(Document passage)
_ _ _ _

While many might have crumbled, Hyde decided to do something positive. "That's when I started to shut myself away and write – it's a great way to take your mind off the things you don't want to think about."

Sitting in her sunny study, Hyde filled notebooks – by hand ("like Jackie Collins") – first with children's stories inspired by a wounded baby pigeon she rescued and named Eddie, and then with the stories that would become her debut novel, Midas Man.

Midas Man is set in an outplacement consultancy – effectively a resource for middle-aged high-fliers who have been made redundant. It may seem an unlikely setting, yet Hyde's can-do attitude was honed in the real-life version of this backdrop, in the late-1970s and 1980s when she set up her own, hugely successful outplacement consultancy, the sale of which was to make her a millionaire.

_ _ _ _

(Records supplied)
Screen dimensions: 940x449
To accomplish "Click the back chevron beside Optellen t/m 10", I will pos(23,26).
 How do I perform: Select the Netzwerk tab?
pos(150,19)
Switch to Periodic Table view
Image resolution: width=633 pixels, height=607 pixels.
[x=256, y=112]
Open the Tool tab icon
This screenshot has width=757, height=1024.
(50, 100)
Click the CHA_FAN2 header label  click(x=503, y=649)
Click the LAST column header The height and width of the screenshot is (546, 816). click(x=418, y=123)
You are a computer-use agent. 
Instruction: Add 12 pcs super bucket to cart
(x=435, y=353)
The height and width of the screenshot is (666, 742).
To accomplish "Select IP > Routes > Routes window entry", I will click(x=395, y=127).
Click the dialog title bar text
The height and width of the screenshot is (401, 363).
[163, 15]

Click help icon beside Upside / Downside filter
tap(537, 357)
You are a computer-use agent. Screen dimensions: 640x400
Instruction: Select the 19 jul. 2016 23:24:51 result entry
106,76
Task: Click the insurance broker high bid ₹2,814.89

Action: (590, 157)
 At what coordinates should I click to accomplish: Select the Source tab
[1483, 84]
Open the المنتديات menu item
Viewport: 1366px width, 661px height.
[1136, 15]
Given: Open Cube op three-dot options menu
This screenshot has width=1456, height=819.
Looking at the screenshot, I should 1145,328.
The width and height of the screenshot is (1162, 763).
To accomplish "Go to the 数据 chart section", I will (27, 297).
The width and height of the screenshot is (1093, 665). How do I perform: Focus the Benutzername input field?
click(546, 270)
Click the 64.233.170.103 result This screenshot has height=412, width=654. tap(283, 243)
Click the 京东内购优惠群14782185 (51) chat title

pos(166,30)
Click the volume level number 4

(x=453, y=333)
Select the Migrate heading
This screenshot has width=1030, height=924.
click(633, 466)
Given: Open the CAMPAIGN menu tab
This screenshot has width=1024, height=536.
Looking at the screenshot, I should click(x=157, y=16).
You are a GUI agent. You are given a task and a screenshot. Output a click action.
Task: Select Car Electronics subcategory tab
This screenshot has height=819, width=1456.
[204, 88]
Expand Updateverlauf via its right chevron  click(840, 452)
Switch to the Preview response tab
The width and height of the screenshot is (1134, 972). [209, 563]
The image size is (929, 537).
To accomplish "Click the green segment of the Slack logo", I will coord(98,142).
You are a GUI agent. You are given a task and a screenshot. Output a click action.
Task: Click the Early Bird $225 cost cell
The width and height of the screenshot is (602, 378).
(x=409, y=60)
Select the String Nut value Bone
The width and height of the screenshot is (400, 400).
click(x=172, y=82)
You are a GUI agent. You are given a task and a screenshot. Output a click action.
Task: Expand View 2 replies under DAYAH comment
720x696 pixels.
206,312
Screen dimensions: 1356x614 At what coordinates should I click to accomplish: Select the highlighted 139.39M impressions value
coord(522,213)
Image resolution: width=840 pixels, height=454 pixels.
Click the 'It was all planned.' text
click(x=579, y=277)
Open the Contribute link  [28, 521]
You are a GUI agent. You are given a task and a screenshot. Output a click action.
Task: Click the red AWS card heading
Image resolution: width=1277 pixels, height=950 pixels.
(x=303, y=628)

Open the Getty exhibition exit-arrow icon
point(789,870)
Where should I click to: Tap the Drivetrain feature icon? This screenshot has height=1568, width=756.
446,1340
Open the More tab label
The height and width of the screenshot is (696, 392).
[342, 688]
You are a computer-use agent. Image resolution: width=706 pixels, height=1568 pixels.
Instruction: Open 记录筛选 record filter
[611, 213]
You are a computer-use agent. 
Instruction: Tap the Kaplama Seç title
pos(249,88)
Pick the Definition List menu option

_ _ _ _

(Directions)
Carry on the passage about Hyde and her debut novel, Midas Man, starting after its final sentence. The entries have no connection to the passage about Hyde.

(Exercise answer)
Hyde's company would essentially repackage these dejected men and turn them into highly re-employable propositions. She tells one story of a man so miserable and stressed that he'd "practically turned grey". Hyde sent him on a golfing holiday to get a tan, relax and pull his socks up so as to appear more attractive to employers. It's a good metaphor for Hyde's own late-in-life reinvention.

Midas Man tells of the fall and rise of a rogueish ad-agency boss (not based on her husband, she adds) whose adventures take him, in classic bonkbuster style, from London to New York and in and out of the beds of long-legged lovelies – and via an outplacement agency run by a female MD. "And she's certainly not based on me," laughs Hyde. "She dresses badly." It must have been hard not to be able to share the book with her husband. "Yes," she agrees. "He'd have enjoyed it."

Hyde still writes regularly. "My day usually starts at 5.30am when my Burmese cat, Carrington (after the Dynasty character? "No, Peter Carrington. Lord Carrington"), jumps on me. I write from 6am to 9.30am. I once had writer's block for two weeks but I unblocked halfway through a lecture by [the astrologer] Shelley von Strunckel."

Her voice drops a little when talking about her current project, an autobiography. "Writing it is much harder than fiction. I've been through some unhappy times and I find it hard to write about them. I sit down, sharpen six pencils, go off and make myself a cup of coffee, and don't want to go back to it."

Of course, she still misses her husband. "But I don't like to dwell on the past. Nothing lasts forever. That's why I keep busy."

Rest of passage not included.